[EJERCICIO]:
Lee el fragmento sobre Freud y contesta:
(a) ¿Qué función tiene el Superego de cada época?
(b) ¿Qué problema presentan los enunciados de carácter universal?
(c) ¿Qué pasaría con muchos criterios y aseveraciones de Freud si se desechan sus enunciados perentorios?

[FRAGMENTO DEL DOCUMENTO]:

....

Freud propone, incluso, que cada época de la sociedad posee un Superego -recuérdese que el Id representa a las presiones fundamentales y el Ego hace las veces de mediador entre estos impulsos y el Superego, instancia que representa a las normas, creencias y reglas, familiares, sociales y religiosas- cuya función es detener o minimizar nuestra tendencia a la destrucción. El problema con estos enunciados que ostentan un evidente carácter universal, es que no son verificables. Funcionan, más bien, como principios metapsicológicos -el propio Freud empleó este término- que ordenan heurísticamente -y presuponen- la realidad donde se inserta el objeto de estudio. La proposición de si poseemos o no tendencias naturales hacia la destrucción o hacia el placer no constituye una hipótesis sujeta a verificación sino, digámoslo así, una metaconjetura implicada que se nos exige para sostener el resto de los enunciados menos vitales o imperiosos para la teoría.

Si aceptamos, entonces, los enunciados perentorios propuestos por Freud en El malestar…, congeniaremos -aunque esto no implique una aceptación acrítica o por entero pasiva- con el resto de sus ideas; si, en cambio, los desechamos, percibiríamos que buena cantidad de sus criterios y aseveraciones comenzarían a disolverse en el éter de la suspicacia.

....

[DATOS DE ENTRADA]:
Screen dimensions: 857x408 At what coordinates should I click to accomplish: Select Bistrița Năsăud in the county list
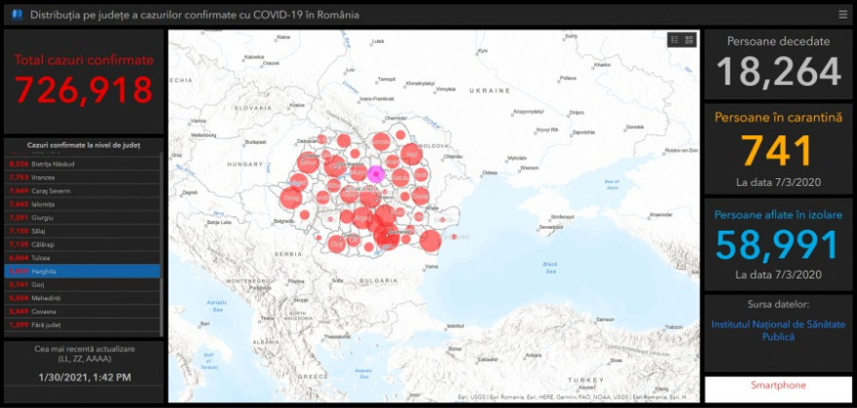82,164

....

[EJERCICIO RESUELTO]:
(a) Detener o minimizar nuestra tendencia a la destrucción.
(b) No son verificables.
(c) Comenzarían a disolverse en el éter de la suspicacia.